--- Exercise details ---
Your task is to transcribe exactly, and only, the lines running from the one with "The image size" to the end of the listing below, inclusive, with every picture left out.

*****

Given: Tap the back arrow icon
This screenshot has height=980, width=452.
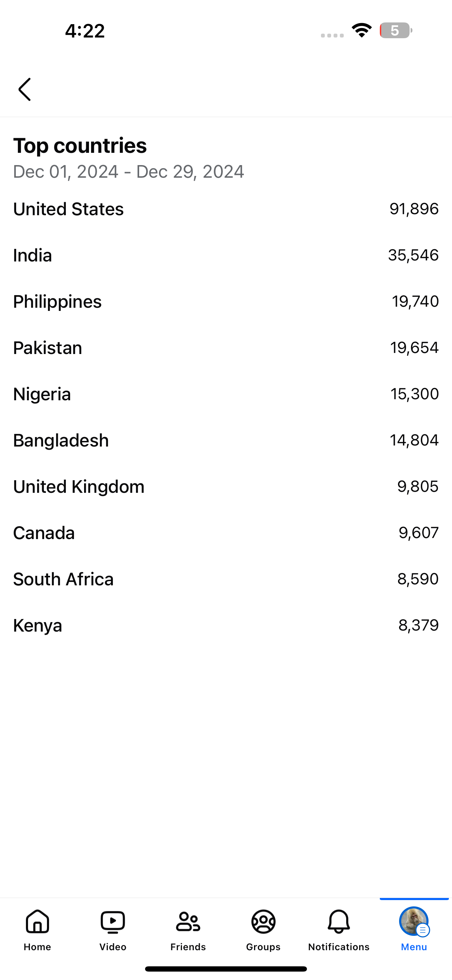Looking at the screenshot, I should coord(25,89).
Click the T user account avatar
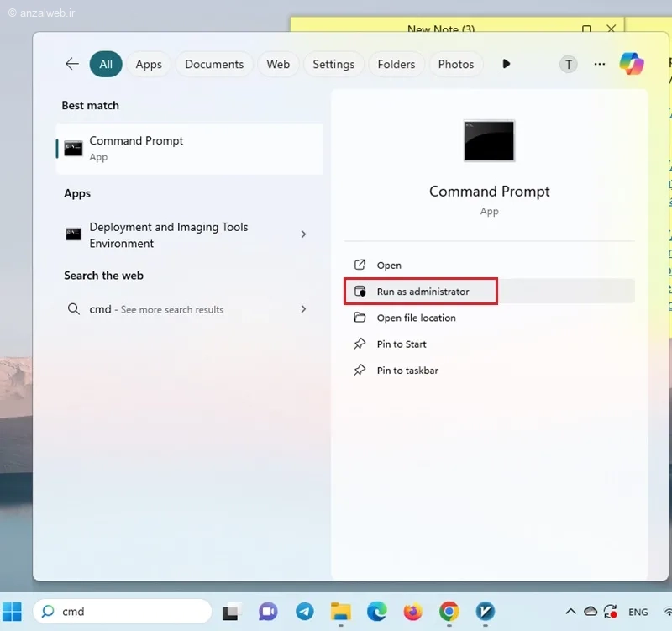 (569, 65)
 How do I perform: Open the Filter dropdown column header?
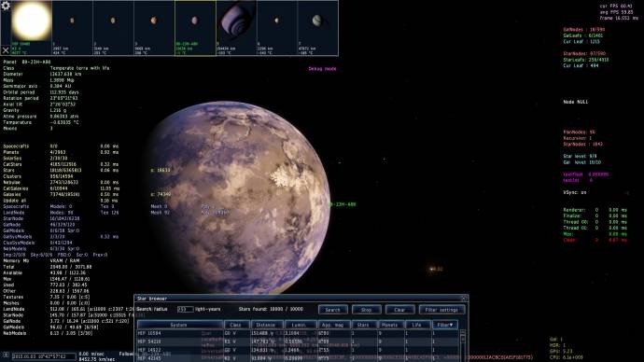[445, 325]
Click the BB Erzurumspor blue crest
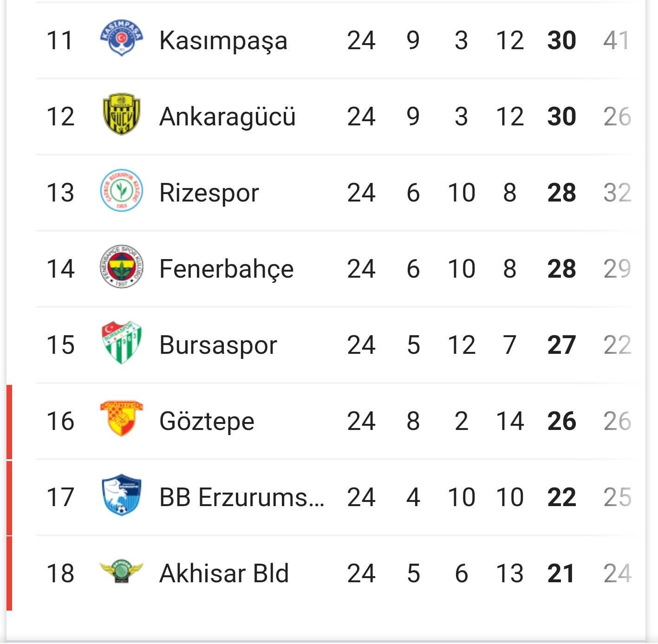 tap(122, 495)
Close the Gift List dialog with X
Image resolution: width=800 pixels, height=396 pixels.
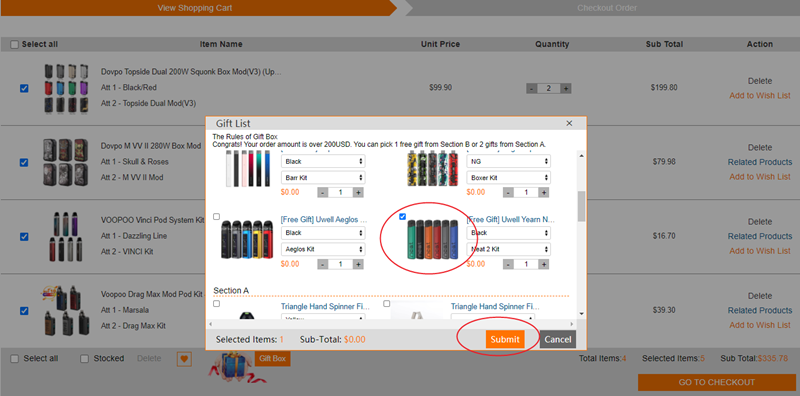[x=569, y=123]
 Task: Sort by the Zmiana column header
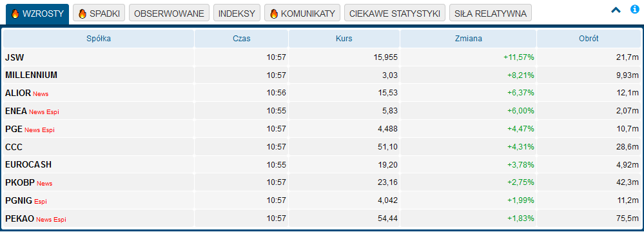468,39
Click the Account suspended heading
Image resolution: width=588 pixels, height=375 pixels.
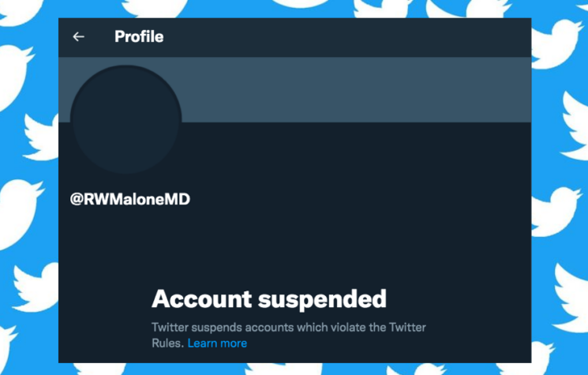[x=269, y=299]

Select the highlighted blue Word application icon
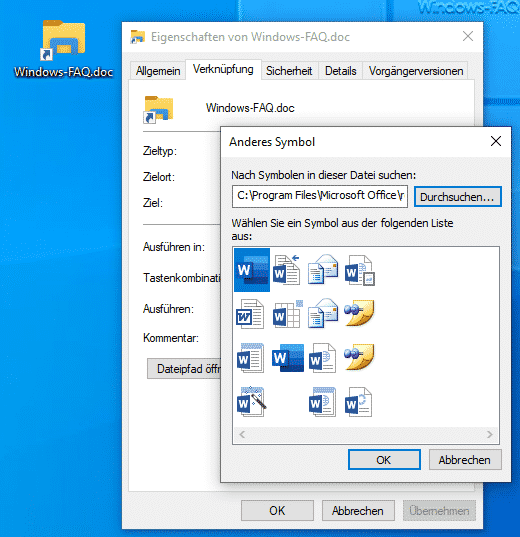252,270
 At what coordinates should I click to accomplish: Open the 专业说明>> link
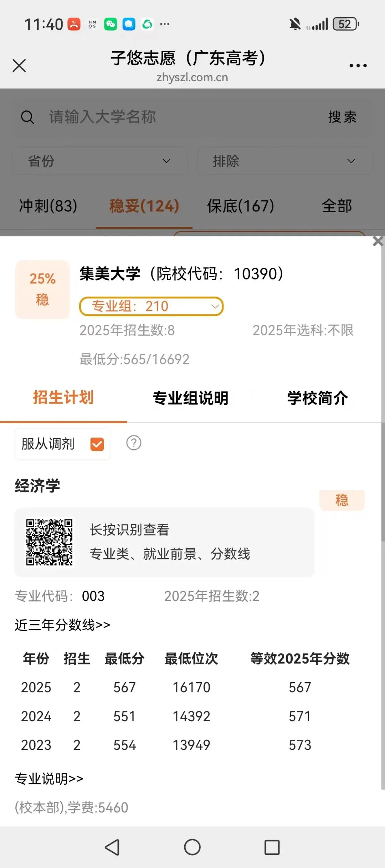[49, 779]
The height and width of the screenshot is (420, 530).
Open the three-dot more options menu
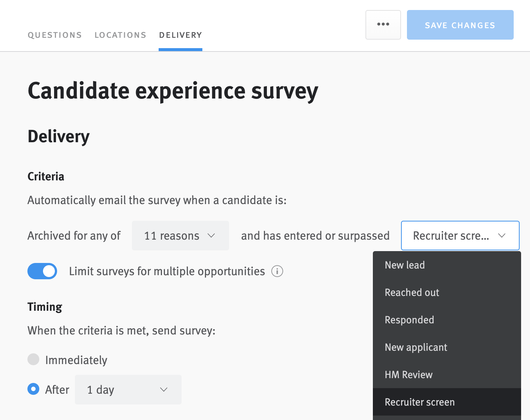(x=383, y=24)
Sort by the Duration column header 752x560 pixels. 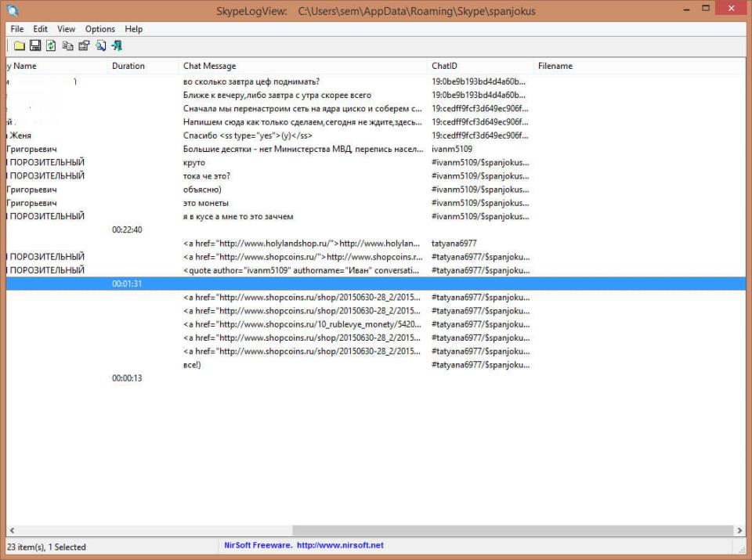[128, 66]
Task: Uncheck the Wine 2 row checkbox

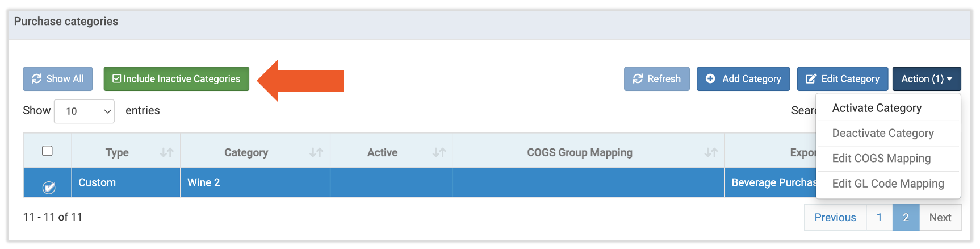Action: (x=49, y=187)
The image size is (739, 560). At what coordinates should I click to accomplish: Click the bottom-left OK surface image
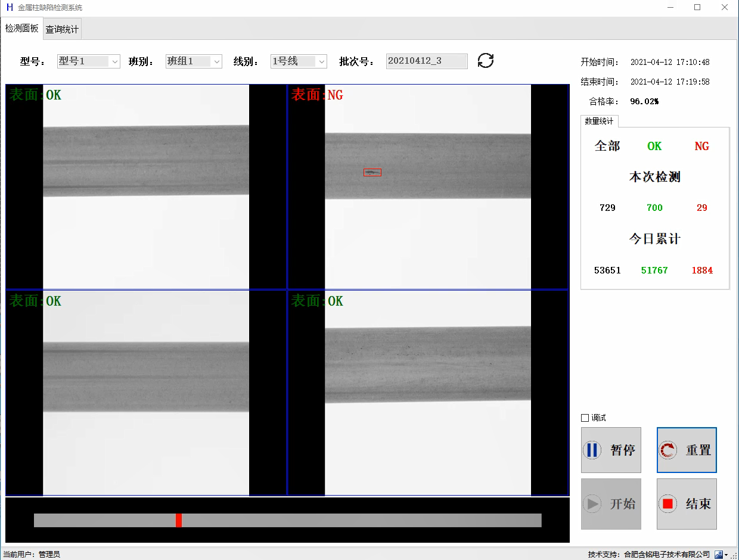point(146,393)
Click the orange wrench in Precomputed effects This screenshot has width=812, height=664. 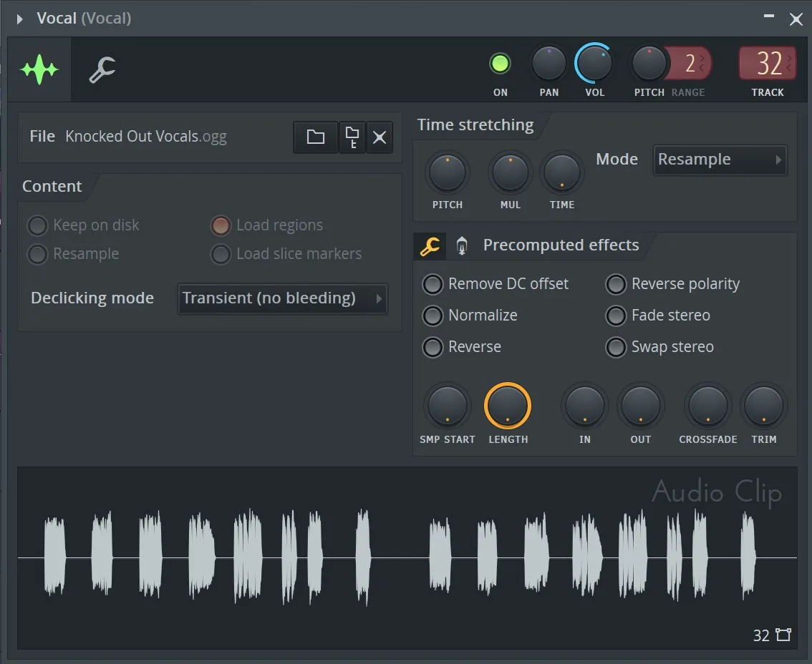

*****

--- Result of the exercise ---
The image size is (739, 560). At what coordinates should I click to accomplish: Click the bottom-left OK surface image
point(146,393)
Click the orange wrench in Precomputed effects This screenshot has width=812, height=664. 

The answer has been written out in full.